Compressing the state table for the types from 11 down to 4 types helps a bit, but then also dealing with the "smaller than int" things as just 'int' (with the formatting flags that are separate) also ends up avoiding some unnecessary and extra cases.
Because in the end, 'size_t' and 'long' are the same thing, even on architectures like 32-bit x86 where 'size_t' really is 'unsigned int' - simply because the only thing that matters for fetching the value is the size, which is 32-bit.
(The whole "is it signed" and the truncation to smaller-than-int etc is then something we have to handle anyway in by the 'printf_spec' thing).

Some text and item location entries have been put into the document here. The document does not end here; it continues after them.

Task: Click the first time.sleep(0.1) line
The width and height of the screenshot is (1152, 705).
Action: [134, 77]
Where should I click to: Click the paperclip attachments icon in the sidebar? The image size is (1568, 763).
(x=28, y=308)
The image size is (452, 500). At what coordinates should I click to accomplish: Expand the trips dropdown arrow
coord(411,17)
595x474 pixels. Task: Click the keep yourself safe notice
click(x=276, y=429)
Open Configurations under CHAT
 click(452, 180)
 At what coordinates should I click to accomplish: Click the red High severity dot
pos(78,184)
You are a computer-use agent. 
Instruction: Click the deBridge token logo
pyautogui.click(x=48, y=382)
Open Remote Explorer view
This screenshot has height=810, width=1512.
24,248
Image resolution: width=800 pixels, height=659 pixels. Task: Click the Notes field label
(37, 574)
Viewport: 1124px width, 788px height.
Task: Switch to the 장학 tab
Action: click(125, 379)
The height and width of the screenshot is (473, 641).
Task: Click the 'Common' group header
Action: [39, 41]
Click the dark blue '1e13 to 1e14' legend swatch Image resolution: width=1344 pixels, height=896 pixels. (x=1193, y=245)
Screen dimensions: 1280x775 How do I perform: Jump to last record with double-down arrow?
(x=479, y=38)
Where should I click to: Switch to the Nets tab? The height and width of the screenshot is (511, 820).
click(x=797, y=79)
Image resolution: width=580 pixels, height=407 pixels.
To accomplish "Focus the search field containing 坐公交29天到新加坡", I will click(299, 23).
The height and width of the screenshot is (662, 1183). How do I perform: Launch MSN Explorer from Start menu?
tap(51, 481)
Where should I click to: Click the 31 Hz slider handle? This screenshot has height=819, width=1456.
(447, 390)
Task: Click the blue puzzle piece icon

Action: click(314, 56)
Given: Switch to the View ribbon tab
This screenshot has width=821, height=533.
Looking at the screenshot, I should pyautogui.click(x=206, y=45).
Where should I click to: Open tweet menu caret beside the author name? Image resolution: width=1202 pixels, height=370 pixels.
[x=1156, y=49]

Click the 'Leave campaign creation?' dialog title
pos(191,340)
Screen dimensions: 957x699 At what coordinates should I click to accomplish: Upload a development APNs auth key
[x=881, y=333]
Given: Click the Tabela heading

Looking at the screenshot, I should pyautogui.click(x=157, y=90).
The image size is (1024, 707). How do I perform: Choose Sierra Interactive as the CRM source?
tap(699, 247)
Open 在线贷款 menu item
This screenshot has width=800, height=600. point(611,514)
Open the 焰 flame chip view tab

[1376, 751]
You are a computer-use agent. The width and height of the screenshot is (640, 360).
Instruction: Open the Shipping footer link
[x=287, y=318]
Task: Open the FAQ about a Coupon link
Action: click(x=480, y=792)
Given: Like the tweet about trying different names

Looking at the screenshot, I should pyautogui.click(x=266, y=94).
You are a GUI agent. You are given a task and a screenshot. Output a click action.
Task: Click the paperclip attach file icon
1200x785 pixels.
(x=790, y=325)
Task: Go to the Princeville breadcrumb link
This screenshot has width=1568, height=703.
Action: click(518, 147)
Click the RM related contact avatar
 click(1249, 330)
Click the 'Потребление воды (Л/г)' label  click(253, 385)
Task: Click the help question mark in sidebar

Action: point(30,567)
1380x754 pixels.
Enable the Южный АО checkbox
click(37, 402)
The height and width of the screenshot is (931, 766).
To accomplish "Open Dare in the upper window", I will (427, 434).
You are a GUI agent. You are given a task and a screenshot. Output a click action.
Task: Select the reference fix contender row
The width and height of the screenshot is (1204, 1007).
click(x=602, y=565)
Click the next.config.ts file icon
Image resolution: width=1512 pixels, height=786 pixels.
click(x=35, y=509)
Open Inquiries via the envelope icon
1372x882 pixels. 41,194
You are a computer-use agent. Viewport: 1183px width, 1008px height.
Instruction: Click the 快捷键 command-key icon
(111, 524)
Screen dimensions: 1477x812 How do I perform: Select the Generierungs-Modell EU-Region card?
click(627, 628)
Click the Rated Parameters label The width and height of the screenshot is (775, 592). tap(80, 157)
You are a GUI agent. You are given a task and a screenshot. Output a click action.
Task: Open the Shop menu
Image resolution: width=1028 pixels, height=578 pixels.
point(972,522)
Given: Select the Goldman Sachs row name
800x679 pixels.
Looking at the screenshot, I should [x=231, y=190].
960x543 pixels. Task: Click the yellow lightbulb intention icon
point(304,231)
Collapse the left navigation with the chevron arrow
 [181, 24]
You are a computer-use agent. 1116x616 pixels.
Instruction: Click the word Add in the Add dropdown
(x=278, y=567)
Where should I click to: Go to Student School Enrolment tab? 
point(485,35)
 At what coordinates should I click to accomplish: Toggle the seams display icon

So I have a patch series to clean some of this up and avoid the extra states. I'm not entirely happy with it, though, and I've been going back and forth on some of the code, so I'm not ready to post it or have anybody use it as a basis for some "real" cleanups.
I guess I could at least post the "turn 11 different types into 4" part. I have other things in there, but that part seems fairly unambiguously good.
Let me go separate that part out and maybe people can point out where I've done something silly.
Linus